Когда Достоевский писал Каткову, что своего нового героя «слишком давно уже хотел изобразить», он был честен и точен. Он и в самом деле давно уже знал своего «хищного», был связан с ним — не только «возмущающими нашептываниями», но и общей судьбой. Писать же о своей судьбе, своей истории, обойдя молчанием того, кто давно вселился в сердце, было недостойно и бессмысленно. Имея в виду как раз роковую способность демонской личности овладевать сердцем «смирного», Достоевский и употребил в высшей степени точное, но понятное только ему выражение: «Я из сердца взял его».
Но дерзость всего замысла с риском потерять зря время, с пожертвованиями уже написанного варианта романа проявилась в намерении, лаконично обозначенном простым глаголом: ИЗОБРАЗИТЬ.
Изобразить своего демона — вслед за великими мастерами, дерзнувшими запечатлеть те силы и стихии, которыми они были одержимы, — это была достойная цель. «Тогда какой-то злобный гений / Стал тайно навещать меня. / Печальны были наши встречи: / Его улыбка, чудный взгляд, / Его язвительные речи / Вливали в душу хладный яд...» Об этом, вероятно, и следовало бы написать Каткову, если бы в деловом письме был уместен возвышенный поэтический слог.
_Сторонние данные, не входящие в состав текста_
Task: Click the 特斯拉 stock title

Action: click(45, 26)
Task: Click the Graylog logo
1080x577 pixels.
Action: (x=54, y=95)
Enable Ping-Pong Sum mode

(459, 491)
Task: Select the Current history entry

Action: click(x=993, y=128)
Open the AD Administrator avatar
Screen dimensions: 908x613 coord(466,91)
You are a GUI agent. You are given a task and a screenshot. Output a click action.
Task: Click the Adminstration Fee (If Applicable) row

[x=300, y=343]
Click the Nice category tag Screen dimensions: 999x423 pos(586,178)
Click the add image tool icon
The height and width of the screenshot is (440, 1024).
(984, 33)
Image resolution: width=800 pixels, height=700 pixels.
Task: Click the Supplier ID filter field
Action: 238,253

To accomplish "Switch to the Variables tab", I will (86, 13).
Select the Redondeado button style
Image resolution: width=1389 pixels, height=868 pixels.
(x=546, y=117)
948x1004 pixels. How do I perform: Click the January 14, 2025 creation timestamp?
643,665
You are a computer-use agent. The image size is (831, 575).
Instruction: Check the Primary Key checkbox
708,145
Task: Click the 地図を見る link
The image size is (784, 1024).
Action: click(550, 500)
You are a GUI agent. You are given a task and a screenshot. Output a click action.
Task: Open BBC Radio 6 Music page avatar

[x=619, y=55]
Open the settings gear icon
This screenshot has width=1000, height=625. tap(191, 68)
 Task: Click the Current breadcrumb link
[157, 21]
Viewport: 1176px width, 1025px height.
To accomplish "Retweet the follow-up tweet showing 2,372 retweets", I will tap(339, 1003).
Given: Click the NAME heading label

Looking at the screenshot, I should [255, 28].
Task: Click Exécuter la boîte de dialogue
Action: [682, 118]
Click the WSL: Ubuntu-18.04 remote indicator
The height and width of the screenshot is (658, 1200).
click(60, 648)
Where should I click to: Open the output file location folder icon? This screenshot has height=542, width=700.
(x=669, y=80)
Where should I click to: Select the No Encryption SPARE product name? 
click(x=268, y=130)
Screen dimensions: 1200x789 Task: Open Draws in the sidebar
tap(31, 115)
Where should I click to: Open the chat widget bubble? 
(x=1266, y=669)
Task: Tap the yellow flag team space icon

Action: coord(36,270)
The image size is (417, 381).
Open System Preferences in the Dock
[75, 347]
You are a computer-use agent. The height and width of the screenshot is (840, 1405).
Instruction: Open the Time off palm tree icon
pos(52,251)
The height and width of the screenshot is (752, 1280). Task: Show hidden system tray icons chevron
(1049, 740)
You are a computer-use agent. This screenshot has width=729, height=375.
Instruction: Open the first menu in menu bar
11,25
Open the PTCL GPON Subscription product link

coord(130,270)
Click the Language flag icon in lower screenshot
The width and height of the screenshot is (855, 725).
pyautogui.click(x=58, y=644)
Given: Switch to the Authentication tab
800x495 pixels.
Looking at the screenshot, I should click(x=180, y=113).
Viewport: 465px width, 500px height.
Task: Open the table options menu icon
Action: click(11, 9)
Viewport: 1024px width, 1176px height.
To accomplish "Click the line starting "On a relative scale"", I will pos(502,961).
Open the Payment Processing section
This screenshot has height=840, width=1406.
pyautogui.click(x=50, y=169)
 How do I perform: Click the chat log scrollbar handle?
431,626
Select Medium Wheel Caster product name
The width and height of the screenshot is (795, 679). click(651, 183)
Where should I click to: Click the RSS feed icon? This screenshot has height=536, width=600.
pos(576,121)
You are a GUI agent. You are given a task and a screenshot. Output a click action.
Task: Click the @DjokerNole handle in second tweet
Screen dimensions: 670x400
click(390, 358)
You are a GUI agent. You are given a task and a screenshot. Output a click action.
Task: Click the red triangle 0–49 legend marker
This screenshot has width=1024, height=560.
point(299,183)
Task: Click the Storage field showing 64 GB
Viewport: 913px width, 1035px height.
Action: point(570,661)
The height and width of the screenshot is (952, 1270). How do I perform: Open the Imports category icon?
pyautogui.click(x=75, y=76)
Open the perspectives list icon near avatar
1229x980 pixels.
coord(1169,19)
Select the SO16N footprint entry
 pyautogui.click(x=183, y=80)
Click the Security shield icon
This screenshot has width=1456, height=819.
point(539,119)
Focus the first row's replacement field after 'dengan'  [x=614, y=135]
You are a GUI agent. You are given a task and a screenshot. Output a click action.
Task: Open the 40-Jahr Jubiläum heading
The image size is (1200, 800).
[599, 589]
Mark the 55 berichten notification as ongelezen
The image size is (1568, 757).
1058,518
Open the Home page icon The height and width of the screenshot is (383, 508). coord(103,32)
Но не решаясь на бо'льшую откровенность, Достоевский все же намекнул:
«Это и русское, и типическое лицо...»
Суть дела, однако, состояла в том, что ассоциации с демонскими предшественниками были как раз крайне нежелательны — нельзя было никому подражать и никого повторять. Следовало воздержаться от романтических штампов и байронических отвлеченностей. Человеческая судьба и романная история героя должны были быть слиты с судьбой и историей автора — в этом и заключался глубинный смысл и з о б ражен и я демона.
Понимая, задача какой сложности встала перед ним, Достоевский не скрывал, как грустно ему будет, если лицо не удастся или выйдет ходульным. «Что-то говорит мне, что я с этим характером справлюсь. Не объясняю его теперь в подробности; боюсь сказать не то, что надо. Замечу одно: весь этот характер записан у меня сценами, действием, а не рассуждениями; стало быть, есть надежда, что выйдет лицо».
Все сошлось в дерзновенном решении справиться с демоном, изобразив его. Чтобы освободиться от демона — если только это входило в намерения Достоевского — следовало творчески овладеть им.
Автору и герою предстояло помериться силами. Тот факт, что формально герой находился как бы в полной авторской власти, не делал поединок легче.